Directions:
The entries below should be repeated exactly, with no pictures carried over.

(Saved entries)

_ _ _ _

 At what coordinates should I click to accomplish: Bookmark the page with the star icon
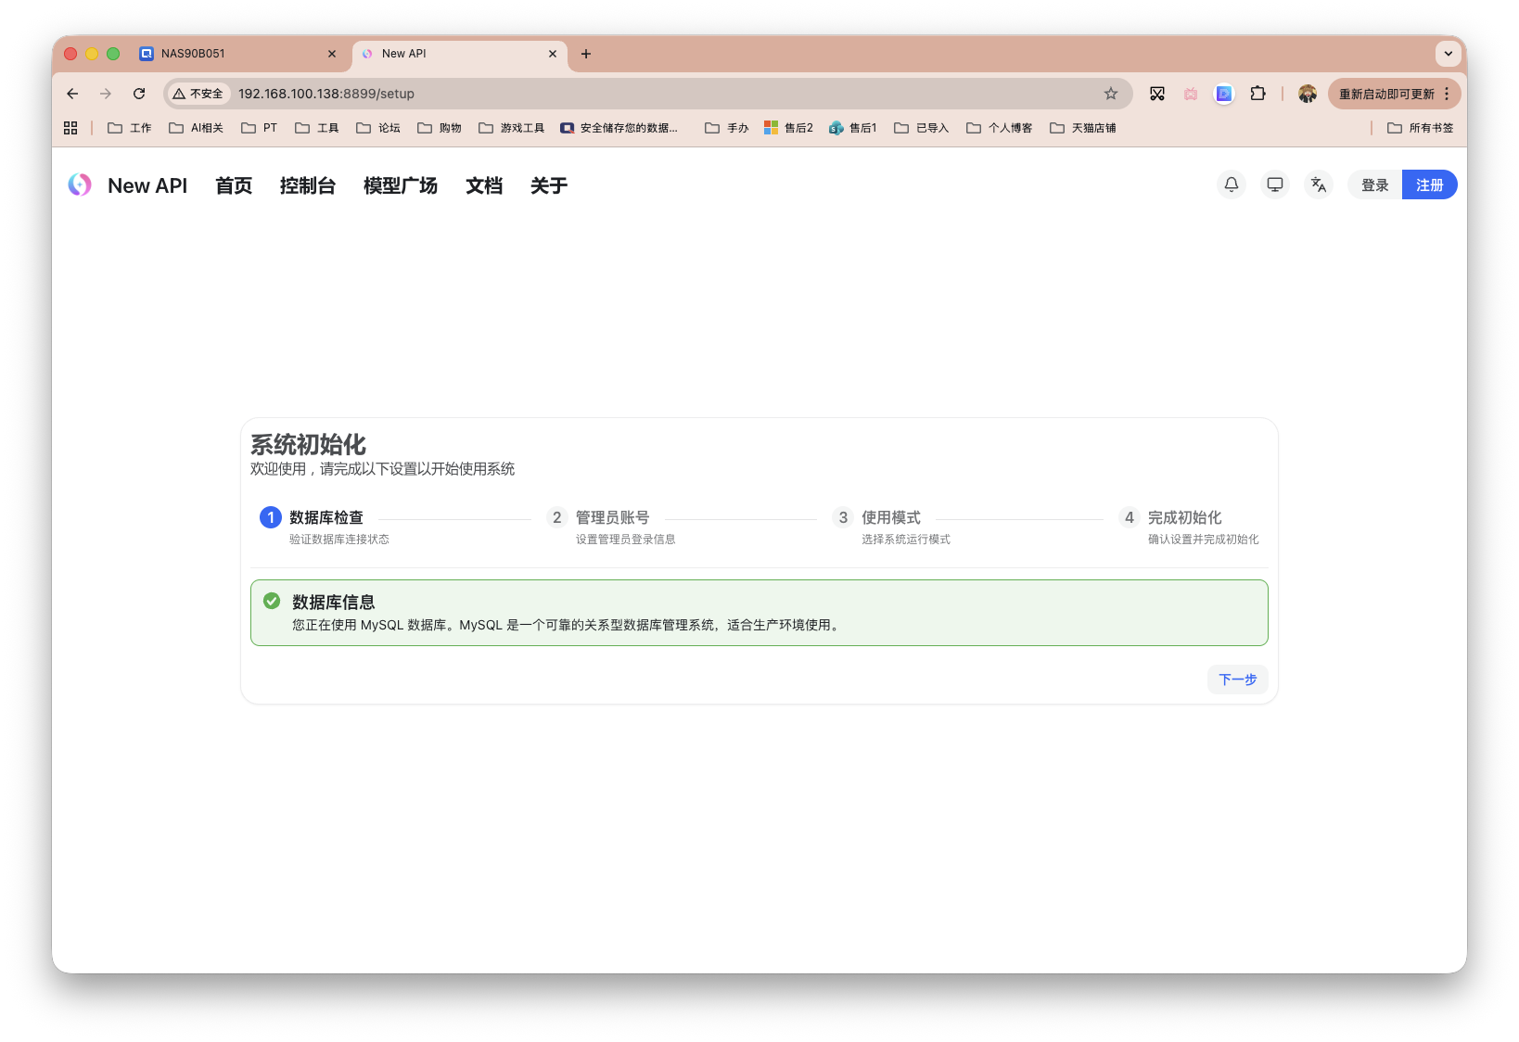tap(1110, 93)
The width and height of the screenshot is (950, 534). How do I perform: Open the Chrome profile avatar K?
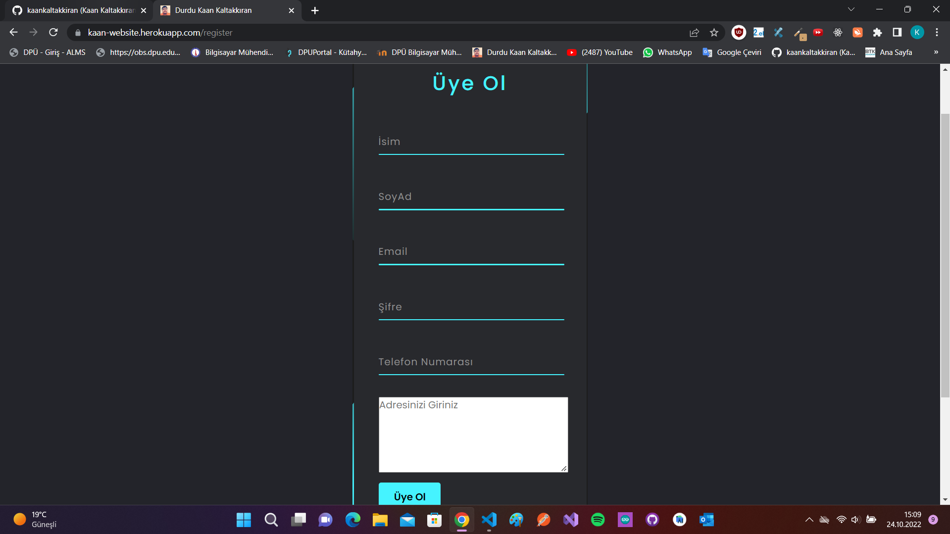tap(917, 32)
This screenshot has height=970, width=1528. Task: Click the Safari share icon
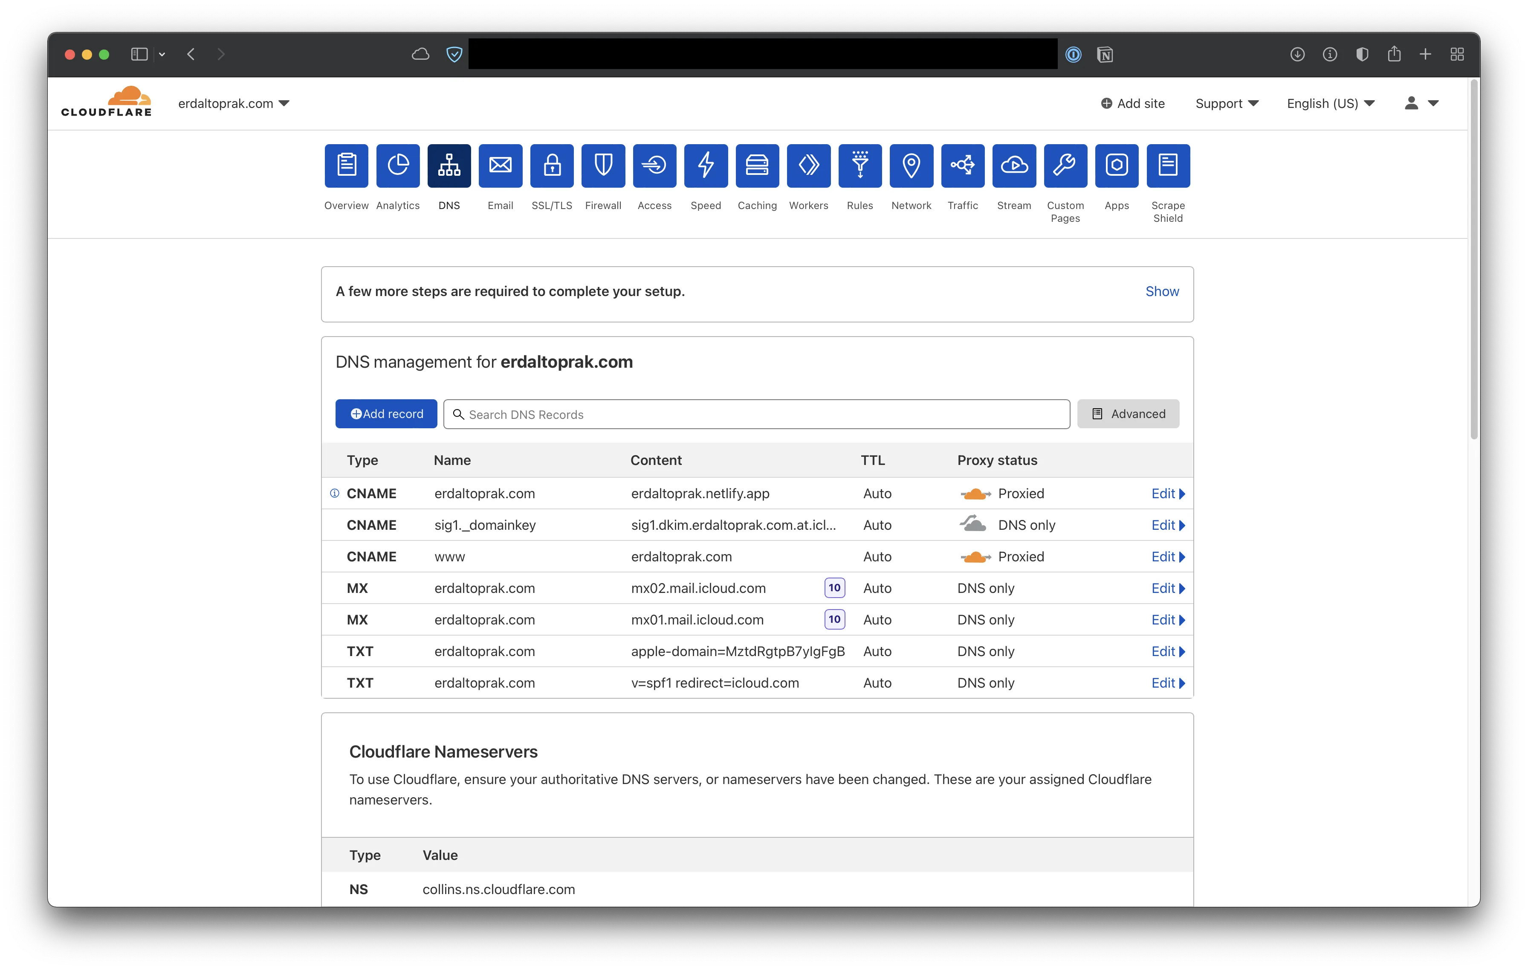coord(1393,55)
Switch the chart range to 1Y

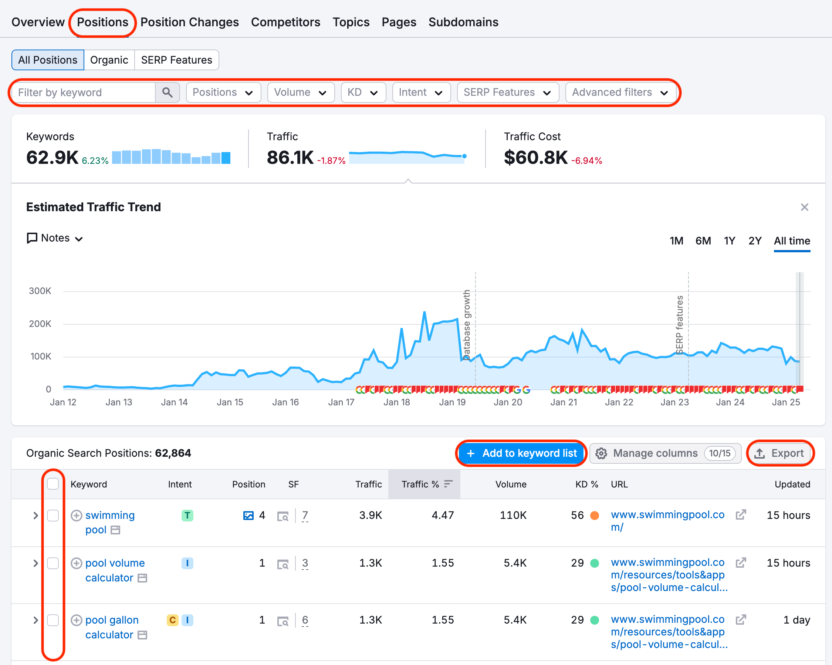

_ _ _ _

Exercise solution:
 At what coordinates should I click to accomplish: Bookmark the page with the star icon
tap(1110, 93)
The width and height of the screenshot is (950, 534). How do I perform: Open the Chrome profile avatar K?
tap(917, 32)
This screenshot has height=970, width=1528. Task: Click the Safari share icon
coord(1393,55)
Switch the chart range to 1Y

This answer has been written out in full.